Credit cardholders are given a credit-free period, usually 20 days, that starts at the credit card statement issue date. 

If the cardholder pays only the minimum balance (approximately 5% of the bill amount), he can pay the remaining amount over time. This deferred payment facility is known as the revolving credit facility and leads to interest on the complete outstanding amount. 

How to Calculate Credit Card Interest 

The card issuer charges a daily interest on the credit card balance. The balance amount multiplied by the daily interest rate gives the total due amount on a credit card balance. 

To get the daily interest rate, divide the APR by 365. 

Let’s take an example of a credit card having a balance of Rs. 500 on it, with an APR of 16%. The daily interest rate here will be 365/16, which is 0.044%.

On day 1, the interest on the balance of Rs. 500 will be Rs. 0.22. The balance for day two will be Rs.500.22. 

The calculation continues in this way for the whole month, and at the end of the month, the new balance for the cardholder will be Rs. 506.60, including the interest applicable.

When Does a Credit Card Issuer not Charge Interest?

A card issuer does not charge any interest if the cardholder had paid the last credit card billing statement in full. In such a case, the cardholder starts with zero balance due on the card, and there will be no interest charged in this case. 

Sometimes, card issuers offer a grace period to the cardholders to pay back the due balance.

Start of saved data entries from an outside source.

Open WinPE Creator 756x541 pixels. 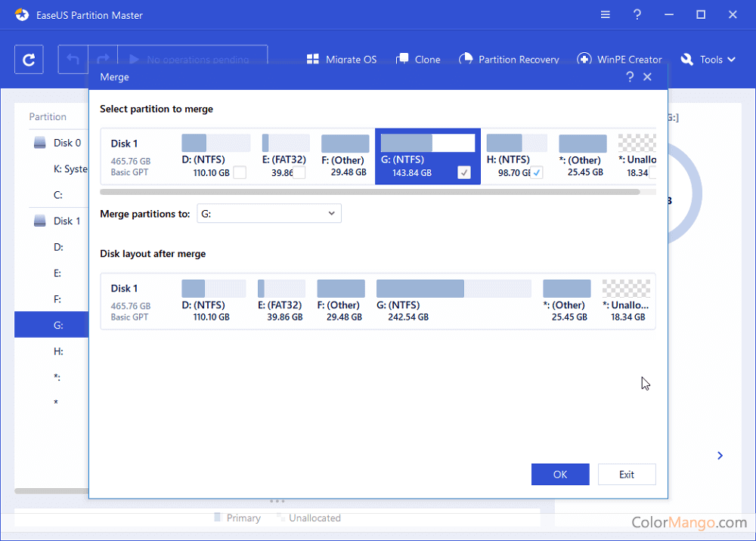coord(619,60)
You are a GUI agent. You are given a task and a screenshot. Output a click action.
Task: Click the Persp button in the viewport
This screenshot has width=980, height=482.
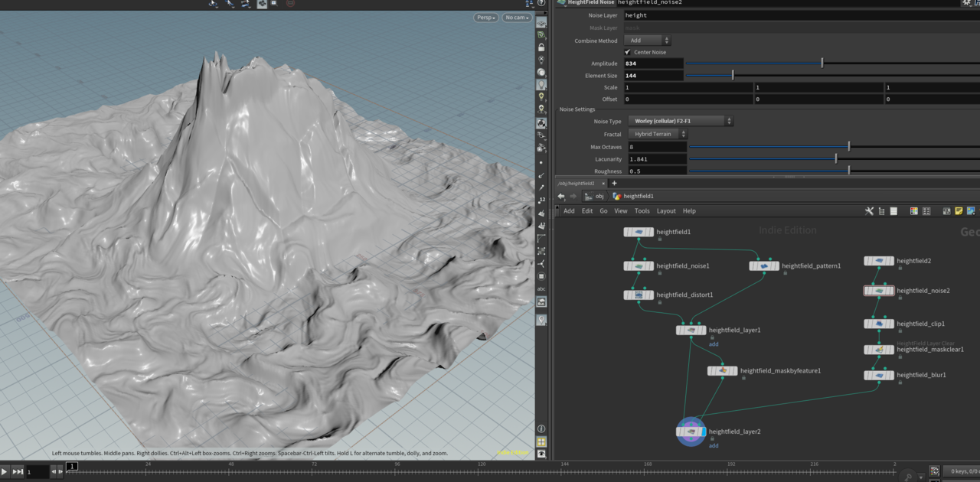pos(485,17)
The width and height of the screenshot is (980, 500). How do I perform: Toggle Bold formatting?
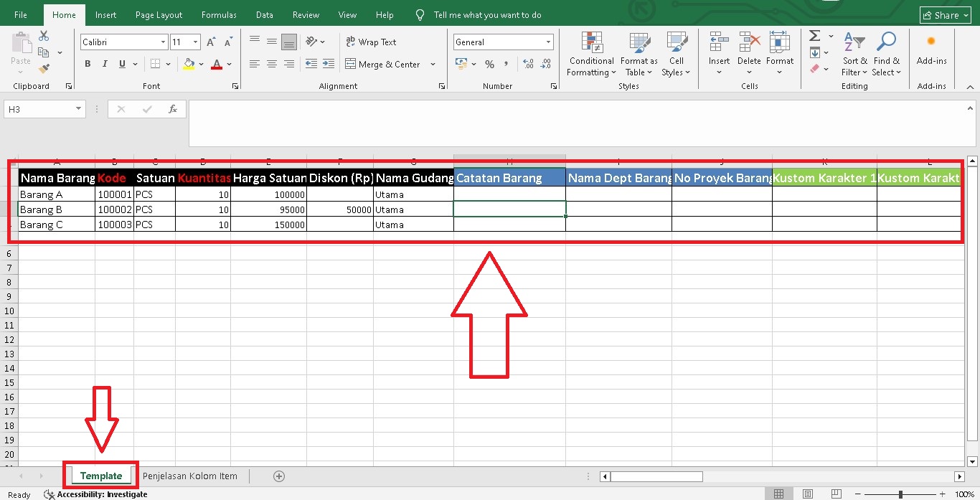pos(88,64)
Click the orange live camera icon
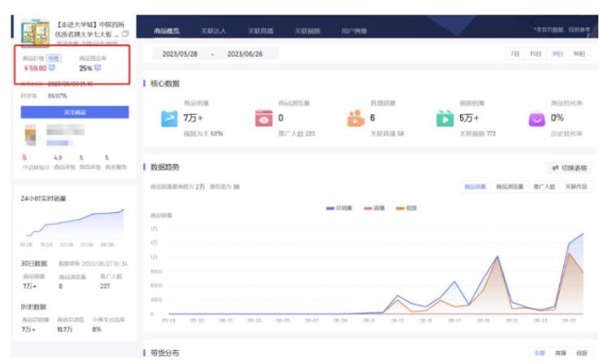 (355, 119)
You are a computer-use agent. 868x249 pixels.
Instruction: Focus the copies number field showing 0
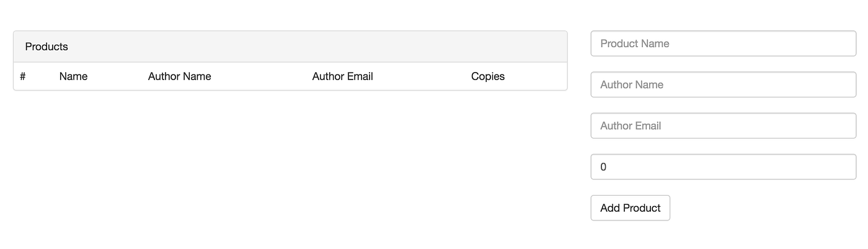tap(724, 167)
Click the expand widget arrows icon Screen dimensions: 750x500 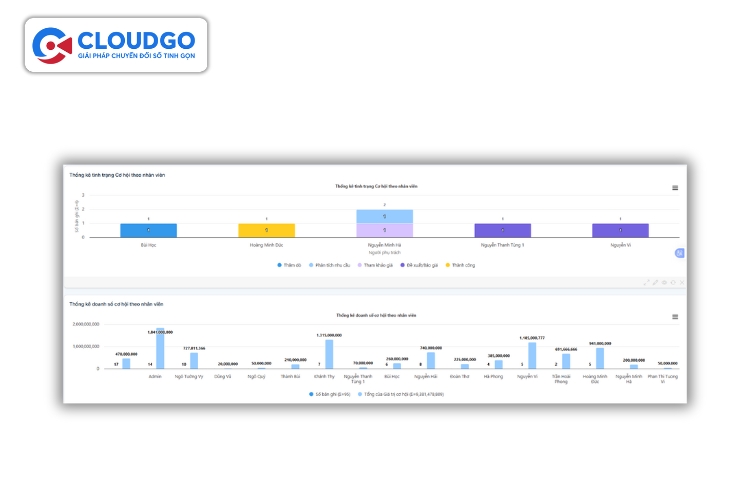pyautogui.click(x=647, y=283)
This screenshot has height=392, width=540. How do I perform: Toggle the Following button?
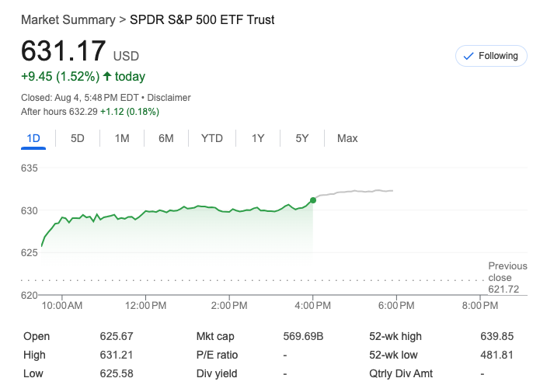[490, 56]
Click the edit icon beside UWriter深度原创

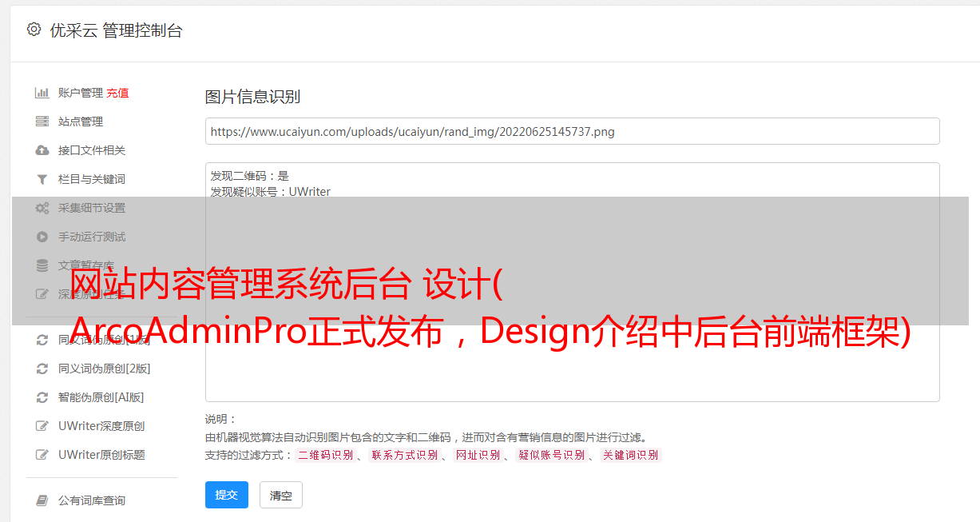tap(42, 426)
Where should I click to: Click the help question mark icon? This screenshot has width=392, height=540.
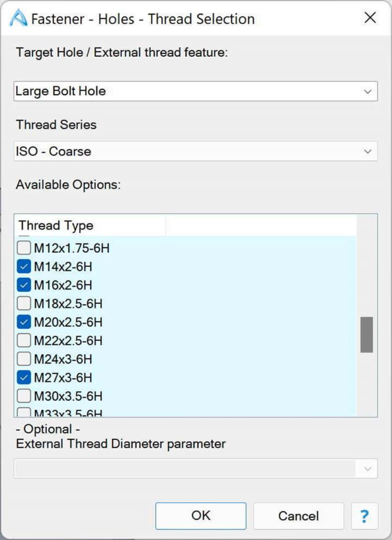tap(364, 515)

The grace period starts on the last day of the billing cycle and extends for about 25 days. 

If the cardholder pays the complete balance amount before the end of the grace period, he will not have to pay any interest to the card issuer. 

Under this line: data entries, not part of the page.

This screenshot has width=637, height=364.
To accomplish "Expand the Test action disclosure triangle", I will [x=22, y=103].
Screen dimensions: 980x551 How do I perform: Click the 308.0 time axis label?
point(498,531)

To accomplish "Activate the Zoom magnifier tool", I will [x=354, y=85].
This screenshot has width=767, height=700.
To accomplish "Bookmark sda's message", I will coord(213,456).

However, if you withdraw cash using your credit card, the grace period does not apply to such cash advances. 

Factors that Determine Credit Card Interest Rates

  • Credit history of the cardholder: The card issuer considers the credit history and credit score of the cardholder before deciding the interest rate. If your credit score is healthy and you have a decent repayment history, the interest rates will be lower for you.
  • Prevailing interest rate: The prevailing interest rate or the prime rate decides the starting point for the interest rate on a credit card. The prime rate is even more significant for credit cards with a variable APR.
  • Fixed and Variable interest rates: There can be different APRs on a credit card for various functions like purchases, cash advances, and balance transfers. The APRs can be either fixed or variable.
  • Promotional offers by the card issuer: Banks may offer a 0% interest period on credit card purchases. A credit card balance check is necessary because the interest rates increase once the promotional period ends.

The Bottom Line

A cardholder can reduce the interest rate on his balance payment. Pay the entire credit card bill on time to avoid interest charges and in any case, pay more than the minimum payment required. You can also consider paying more than once a month to lower the daily balance. Lastly, a good credit score also helps keep the interest loan on your credit card.